Figure 5. RPs that can theoretically influence (A) cup inclination, (B) cup anteversion, and (C) stem anteversion (black circles).

Figure 5. RPs that can theoretically influence (A) cup inclination, (B) cup anteversion, and (C) stem anteversion (black circles).

Our study had some limitations. First, we set the gold-standard RPs on postoperative bone models by using the computer-matching technique; therefore, strictly speaking, we did not verify whether the gold-standard RPs were accurate. For verification, cadaver studies are necessary. However, ours was a clinical study. Therefore, we used postoperative RPs converted by VR, which is known to be highly accurate. Although our results included a registration error inherent in this method, we believe that it did not affect our conclusion.

Second, we investigated the influence of only the first step in the 3D templating technique on the measurement implant orientation. In the clinical setting, the error originates from the second step when overlaying a 3D CAD model on the real implant shadow, and this may add to the error from the first step. Therefore, we speculate that the accuracy of this method may be a little worse than our findings indicate. The measurement error for the CT-based navigation system was experimentally confirmed to be <1 mm and 1°.[Citation30] Therefore, manual reconstruction of the postoperative coordinate system is insufficient for the first step in the postoperative evaluation method, at least for the femur. It will be necessary to develop an easier technique that is as accurate as VR.

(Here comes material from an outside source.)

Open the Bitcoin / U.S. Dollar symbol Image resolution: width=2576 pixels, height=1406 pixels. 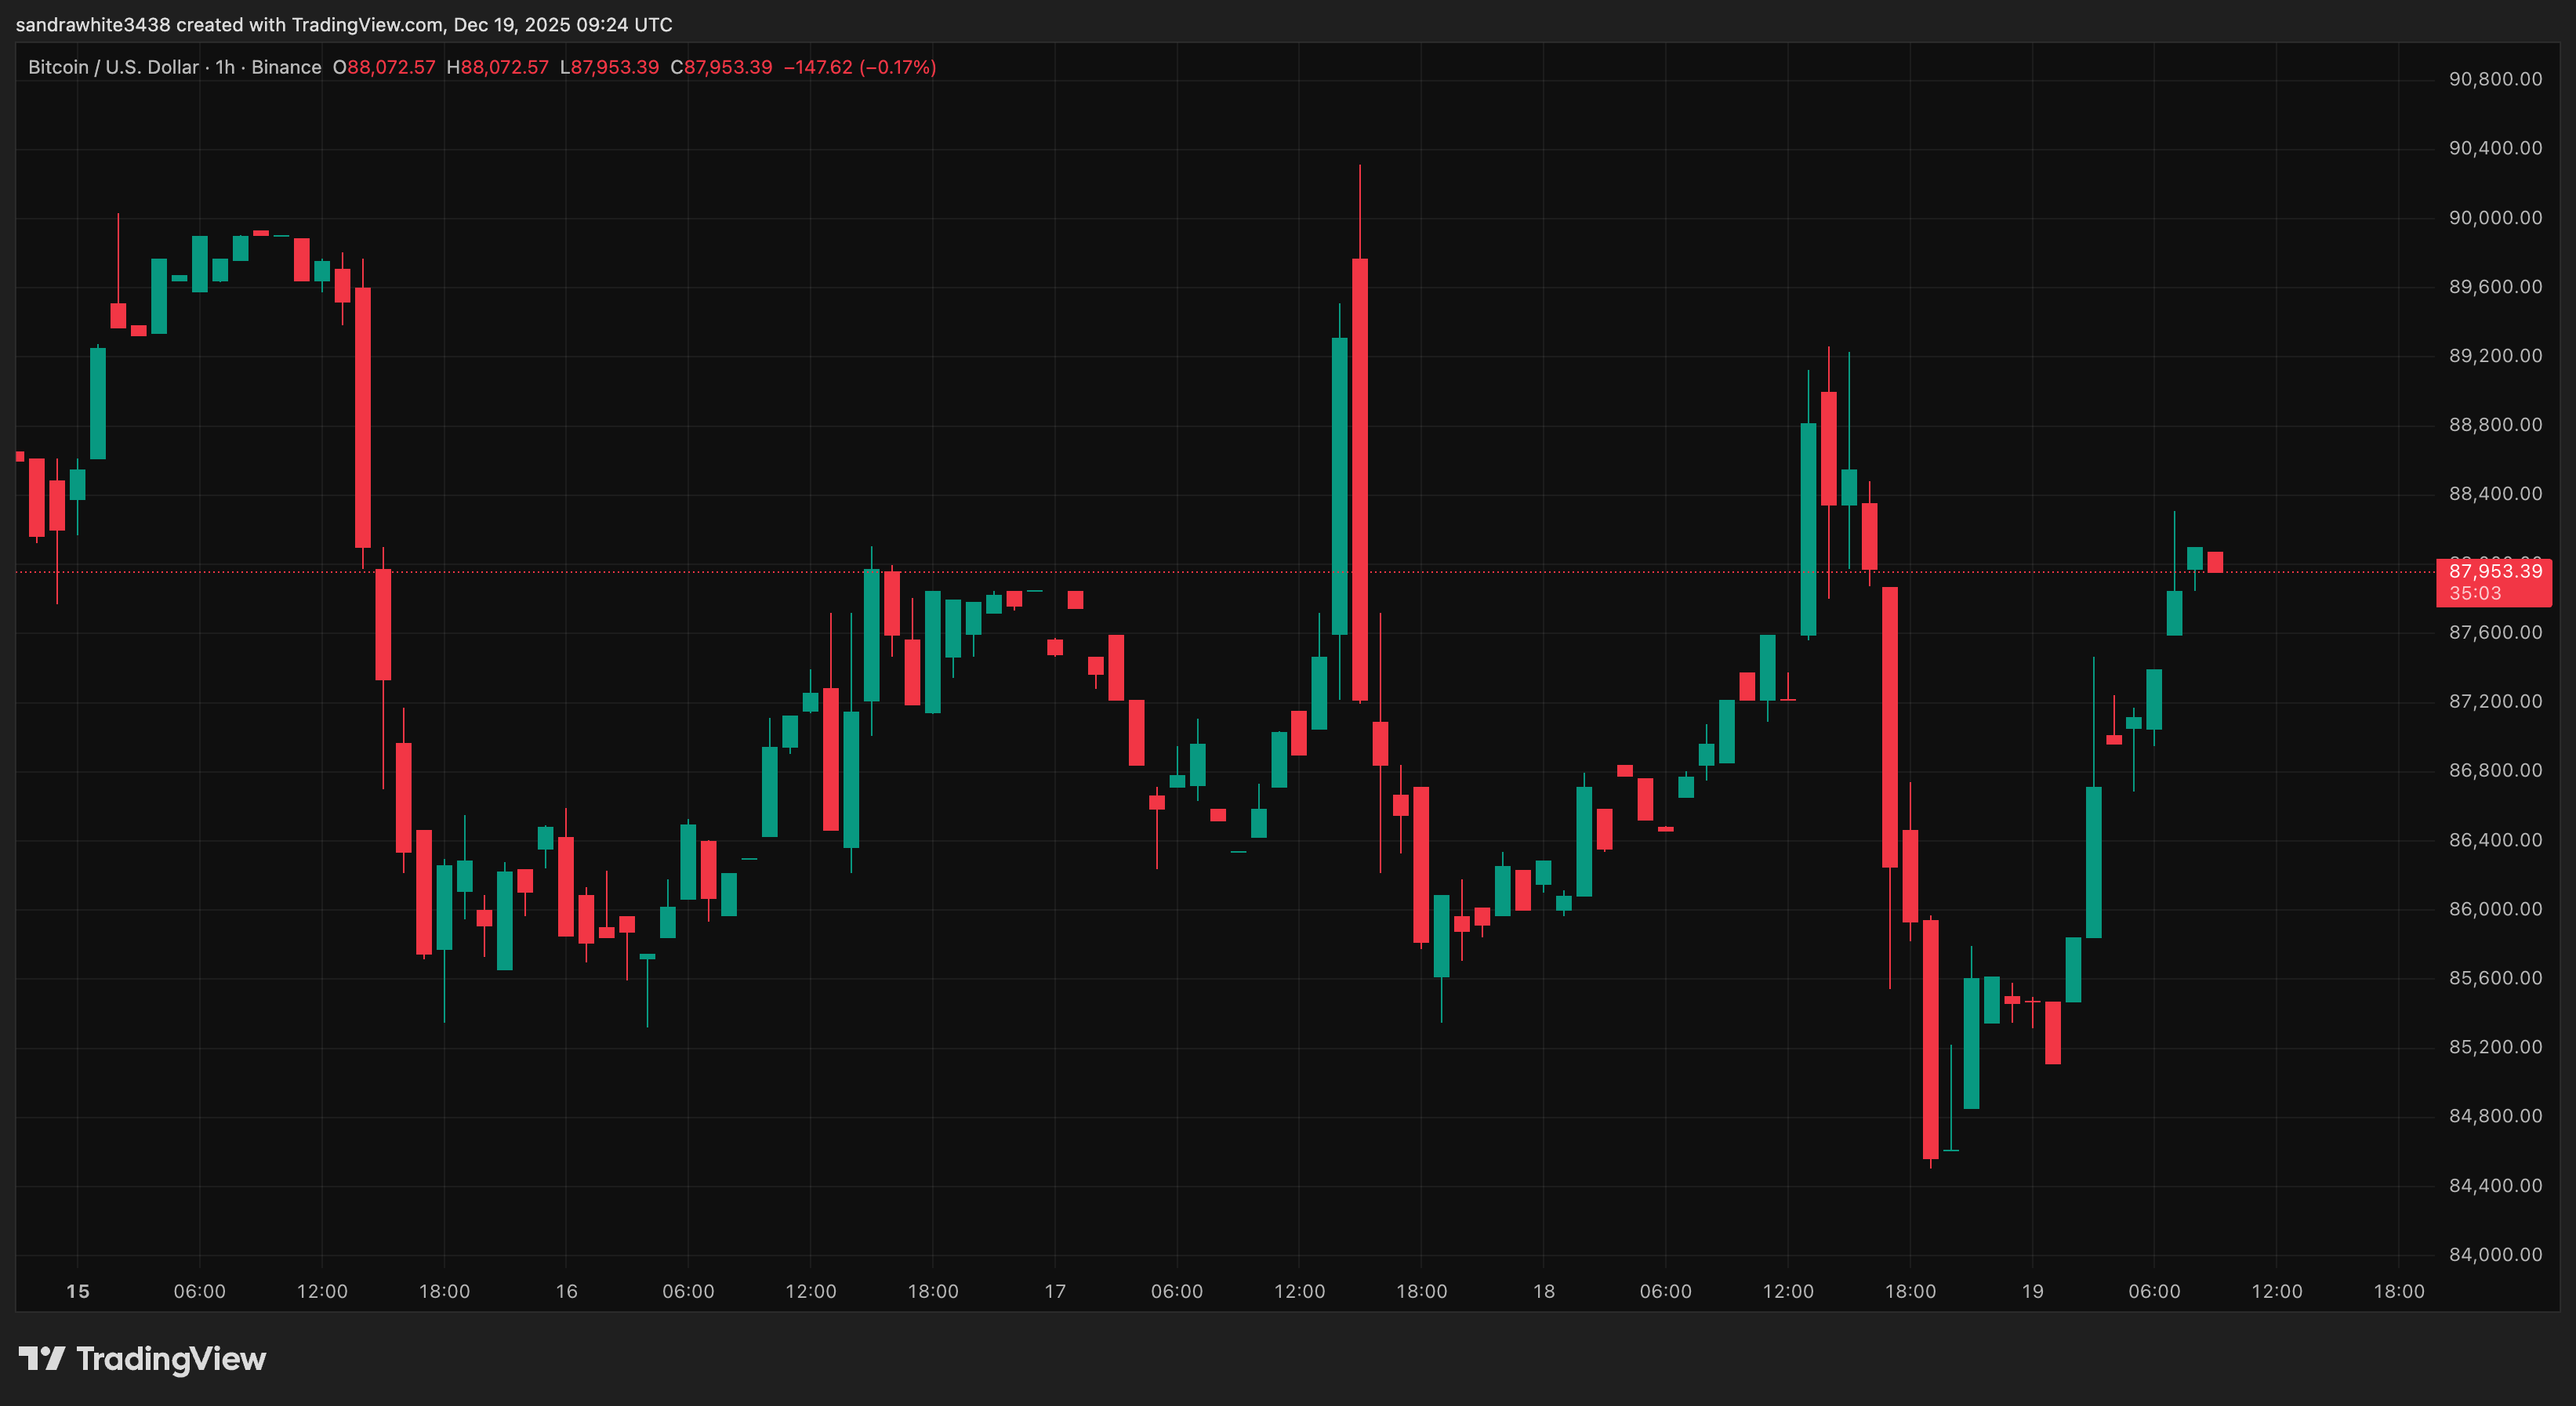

Third, we simulated only one of the best situations for cup and stem alignment or design, so that we could investigate the influence of deviation of the coordinate system reconstructed by two different methods on the measurement of implant orientation. Therefore, if a different postoperative implant orientation is evaluated, it is possible that the results will differ, so further research is necessary to determine the influence of these factors.

Fourth, one examiner chose RPs to construct both preoperative and postoperative coordinate systems of 3D bone models from CT images. Intraobserver error was less than interobserver error for both M1 and M2. Therefore, accuracy may be worse when two different examiners conduct planning and postoperative assessment than it is when same person performs both evaluations.

Conclusion

We investigated the influence of two manual methods for reconstruction of the postoperative pelvic and femoral coordinate systems on the findings regarding implant orientations after THA as assessed on CT images. M2 appears to be accurate for postoperative evaluation of acetabular cup orientation. We recommend referring to preoperative RPs when choosing postoperative RPs. Surgeons must be aware that for evaluation of postoperative stem anteversion, manual methods may produce considerable error.

Declaration of interest

The authors report no declarations of interest.

Acknowledgements

Medical editor Katharine O'Moore-Klopf, ELS (East Setauket, NY, USA) provided professional English-language editing of this article.